Governor Richardson, who followed Biden, expanded on this criticism and declared that US foreign policy should be based on promoting human rights, not simply defending US national interests. Blitzer then focused the discussion on that issue, saying, “I want to make sure we all—I heard you correctly. What you’re saying, Governor, is that human rights, at times, are more important than American national security?”
Richardson accepted this formulation, and Blitzer then posed it to the remaining candidates, who began to back away from it as they saw the implications—that they would be portrayed as being “soft on terrorism.” Edwards tried to change the subject to nuclear proliferation. Obama tried to evade the question, declaring national security and human rights to be “complementary” rather than contradictory goals.
When Blitzer posed the question to Senator Dodd, “What’s more important, human rights or national security?”, he got the answer he clearly wanted. Dodd replied, “Well, obviously national security, keeping the country safe. When you take the oath of office on January 20—you promise to do two things, and that is to protect and defend the Constitution of the United States and protect our country against enemies both foreign and domestic. The security of the country is number one, obviously, yes, all right?”
This is actually a grotesque falsification. The presidential oath of office, as set down in Article II, section 1 of the Constitution, reads: “I, name, do solemnly swear (or affirm) that I will faithfully execute the office of President of the United States, and I will to the best of my ability, preserve, protect, and defend the Constitution of the United States.”
There is no reference to protecting the country against “enemies both foreign and domestic,” nor, incidentally, is there any invocation of God or reference to swearing on the Bible (hence the interpolation “to affirm”, for those who reject religious oaths).
The question of human rights vs. national security then went to Clinton, who fully embraced the formulation by Senator Dodd. “I agree with that completely,” she said. “I mean the first obligation of the president of the United States is to protect and defend the United States of America.”

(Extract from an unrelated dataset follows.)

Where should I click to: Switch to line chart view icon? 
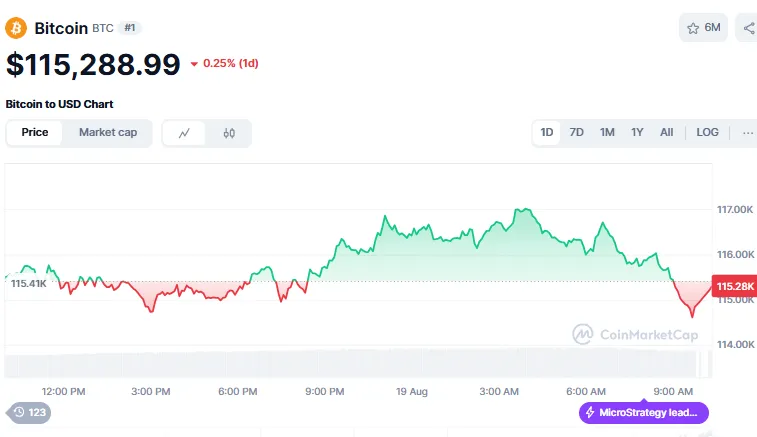[x=185, y=133]
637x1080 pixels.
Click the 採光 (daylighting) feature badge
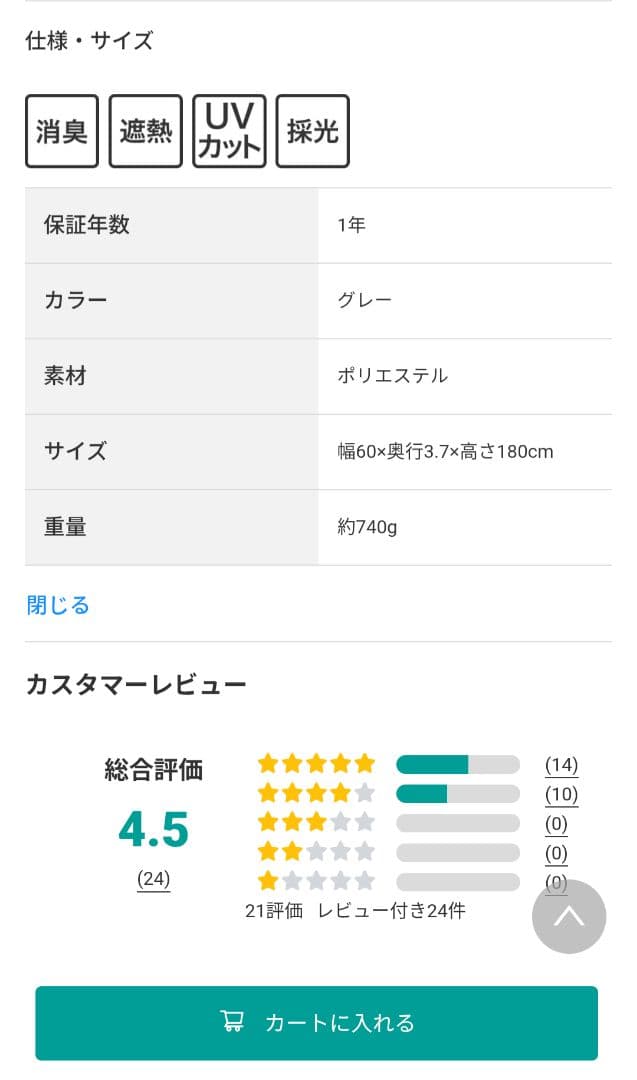point(313,131)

The transformation of the president’s main responsibility from upholder of the Constitution to defender of the nation is typical of the anti-democratic trend in contemporary American politics. Dodd’s remark echoes Bush’s constant reference to his sweeping and unchallengeable powers as “commander-in-chief.” This role, however, was assigned to the president by the drafters of the Constitution for the opposite purpose: to emphasize the subordination of the military to the civil power, not to raise the president above the rest of the government as a quasi-monarch.
The Democratic Party has no fundamental differences with the assault on democratic rights conducted by the Bush administration. Biden openly defended the Patriot Act, denying that it had sanctioned racial profiling of Muslim Americans, and none of the candidates made mention of the Senate confirmation of Michael Mukasey for attorney general, after he refused to condemn waterboarding as torture.
Thursday’s debate thus underscores the fundamental political problem facing working people in the United States. Both of the major parties represent the interests of the ruling financial aristocracy. Both of them uphold a program of imperialist war abroad and social reaction at home. The central question is the development of an independent political movement of the working class directed against the profit system and the corporate ruling elite.